__Required action__: Using the entries below, output each line exactly from the first through the one that contains "Task: Choose 'Within".
----- Records for the task -----
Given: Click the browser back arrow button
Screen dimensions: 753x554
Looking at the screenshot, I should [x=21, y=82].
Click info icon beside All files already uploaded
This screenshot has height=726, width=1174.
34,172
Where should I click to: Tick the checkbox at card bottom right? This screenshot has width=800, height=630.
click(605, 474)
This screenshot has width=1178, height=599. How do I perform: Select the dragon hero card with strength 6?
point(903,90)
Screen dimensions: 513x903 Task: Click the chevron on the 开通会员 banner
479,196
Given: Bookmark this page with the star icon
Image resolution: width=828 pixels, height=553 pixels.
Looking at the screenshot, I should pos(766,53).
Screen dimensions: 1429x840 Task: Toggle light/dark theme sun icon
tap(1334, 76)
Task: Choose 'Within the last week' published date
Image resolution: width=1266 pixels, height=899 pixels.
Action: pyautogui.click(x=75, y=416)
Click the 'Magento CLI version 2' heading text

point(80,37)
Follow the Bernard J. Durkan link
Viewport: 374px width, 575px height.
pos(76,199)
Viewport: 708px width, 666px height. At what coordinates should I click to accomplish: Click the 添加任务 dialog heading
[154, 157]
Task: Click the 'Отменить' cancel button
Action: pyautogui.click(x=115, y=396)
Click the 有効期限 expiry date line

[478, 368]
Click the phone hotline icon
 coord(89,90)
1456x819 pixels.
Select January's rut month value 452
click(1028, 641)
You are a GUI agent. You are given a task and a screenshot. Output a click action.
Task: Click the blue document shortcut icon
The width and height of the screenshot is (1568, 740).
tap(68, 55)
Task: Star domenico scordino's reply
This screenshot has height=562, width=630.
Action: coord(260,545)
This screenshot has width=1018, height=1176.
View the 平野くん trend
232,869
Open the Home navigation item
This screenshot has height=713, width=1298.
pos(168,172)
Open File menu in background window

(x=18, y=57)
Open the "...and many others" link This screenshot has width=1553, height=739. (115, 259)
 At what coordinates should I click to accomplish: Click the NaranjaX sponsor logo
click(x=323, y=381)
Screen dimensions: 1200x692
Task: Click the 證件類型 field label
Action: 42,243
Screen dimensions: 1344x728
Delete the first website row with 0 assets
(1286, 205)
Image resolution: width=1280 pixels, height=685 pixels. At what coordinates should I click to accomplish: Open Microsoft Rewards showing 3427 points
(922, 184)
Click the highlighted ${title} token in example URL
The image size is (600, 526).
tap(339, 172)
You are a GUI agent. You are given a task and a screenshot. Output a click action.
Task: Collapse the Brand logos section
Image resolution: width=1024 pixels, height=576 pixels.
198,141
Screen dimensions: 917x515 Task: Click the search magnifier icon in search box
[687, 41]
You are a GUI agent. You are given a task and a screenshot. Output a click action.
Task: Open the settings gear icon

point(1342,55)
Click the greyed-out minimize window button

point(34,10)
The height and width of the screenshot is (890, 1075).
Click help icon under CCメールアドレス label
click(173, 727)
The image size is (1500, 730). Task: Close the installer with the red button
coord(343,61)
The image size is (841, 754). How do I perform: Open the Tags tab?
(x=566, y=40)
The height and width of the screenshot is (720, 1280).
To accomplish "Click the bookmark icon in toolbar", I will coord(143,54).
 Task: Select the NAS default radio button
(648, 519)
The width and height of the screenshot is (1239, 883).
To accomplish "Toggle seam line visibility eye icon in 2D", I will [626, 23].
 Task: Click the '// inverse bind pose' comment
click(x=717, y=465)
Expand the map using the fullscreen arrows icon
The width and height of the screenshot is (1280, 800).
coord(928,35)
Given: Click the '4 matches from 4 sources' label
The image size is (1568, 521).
-----
__Response box__:
Given: Click the browser back arrow button
Screen dimensions: 753x554
Looking at the screenshot, I should [x=21, y=82].
Click info icon beside All files already uploaded
This screenshot has height=726, width=1174.
34,172
Where should I click to: Tick the checkbox at card bottom right? This screenshot has width=800, height=630.
click(605, 474)
This screenshot has width=1178, height=599. How do I perform: Select the dragon hero card with strength 6?
point(903,90)
Screen dimensions: 513x903 Task: Click the chevron on the 开通会员 banner
479,196
Given: Bookmark this page with the star icon
Image resolution: width=828 pixels, height=553 pixels.
Looking at the screenshot, I should pos(766,53).
Screen dimensions: 1429x840 Task: Toggle light/dark theme sun icon
tap(1334, 76)
Task: Choose 'Within the last week' published date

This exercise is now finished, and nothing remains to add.